_PAGINAFRAGMENT:_
* * * * * * * * *
Contante betaling en basisbankrekening voor rechtspersonen op de agenda van de Tweede Kamer

De Tweede Kamer is bezig met de behandeling van het voorstel voor de Wet chartaal betalingsverkeer [1]. Van dat voorstel maakt deel uit dat er een beperkte acceptatieplicht voor contante betaling komt. Volgens de planning van de Tweede Kamer zal over het voorstel worden vergaderd op 12 januari a.s.

Basisbankrekening voor rechtspersonen
Inmiddels zijn er enige amendementen ingediend die tot doel hebben de positie van klanten van banken en betaaldienstverleners te verbeteren. Er wordt voorgesteld [2] dat ondernemingen, verenigingen en stichtingen uit de Europese Unie die in het Nederlandse handelsregister zijn ingeschreven recht krijgen op een basisbankrekening. In de toelichting schrijft de indiener:

Dit amendement introduceert een wettelijk recht op een basisbetaalrekening voor zakelijke klanten, namelijk voor ondernemingen, verenigingen en stichtingen uit de Europese Unie die in het Nederlandse handelsregister zijn ingeschreven. Voor consumenten bestaat er reeds een dergelijk recht (op basis van artikel 4:71f Wft en Richtlijn 2014/92/EU).

Ondernemingen, stichtingen en verenigingen kunnen soms om uiteenlopende redenen geen bankrekening openen of behouden. De oorzaken hiervan lopen uiteen, maar de indruk ontstaat dat dit niet altijd op basis van objectieve, wettelijke gronden gebeurt.

Toegang tot het betalingsverkeer is essentieel om mee te kunnen doen aan de samenleving. Dat geldt niet alleen voor consumenten maar ook voor zakelijke klanten van financiële instellingen. Daartoe introduceert dit amendement een wettelijk recht op een basisbetaalrekening voor zakelijke klanten.
* * * * * * * * *
_VERSTREKTE GEGEVENS:_

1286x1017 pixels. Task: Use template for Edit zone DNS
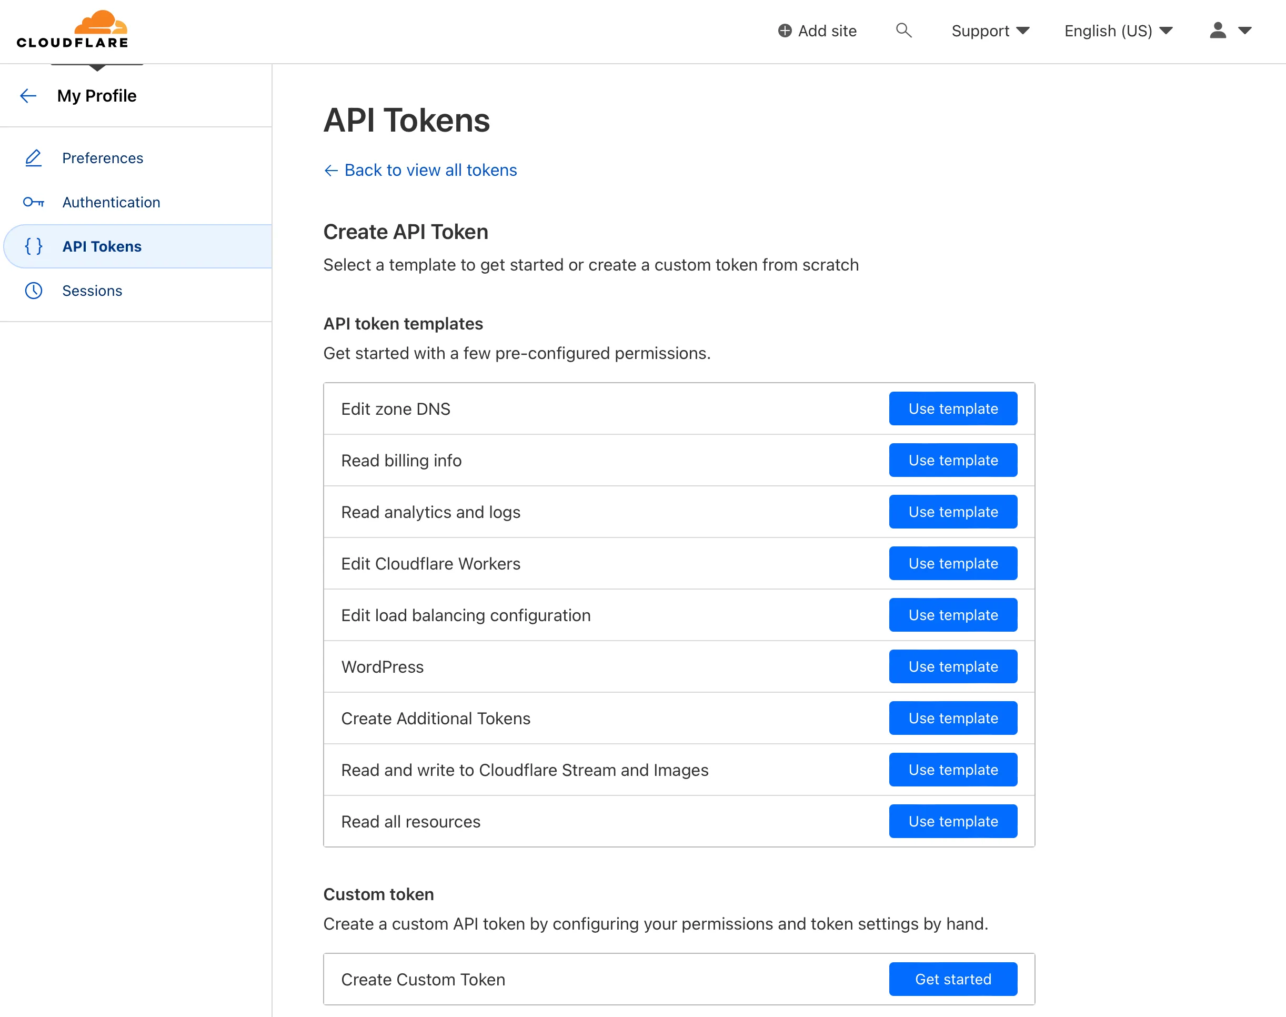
* * * * * * * * *
_VEREISTE TAKEN:_
A) Bewerk het paginafragment tussen "Ondernemingen, stichtingen en" en "wettelijke gronden gebeurt.", beide inbegrepen, en geef dat gedeelte opnieuw weer met "verschillende redenen" in plaats van "uiteenlopende redenen".
B) Herschrijf de alinea van het paginafragment die begint met "Toegang tot het betalingsverkeer" beknopter, met behoud van de belangrijkste feiten.
De regels zijn afkomstig uit een andere bron dan het paginafragment.

_ANTWOORDEN PER TAAK:_
A)
Ondernemingen, stichtingen en verenigingen kunnen soms om verschillende redenen geen bankrekening openen of behouden. De oorzaken hiervan lopen uiteen, maar de indruk ontstaat dat dit niet altijd op basis van objectieve, wettelijke gronden gebeurt.

B) Toegang tot het betalingsverkeer is essentieel voor deelname aan de samenleving, zowel voor consumenten als voor zakelijke klanten van financiële instellingen. Daarom introduceert het amendement een wettelijk recht op een basisbetaalrekening voor zakelijke klanten.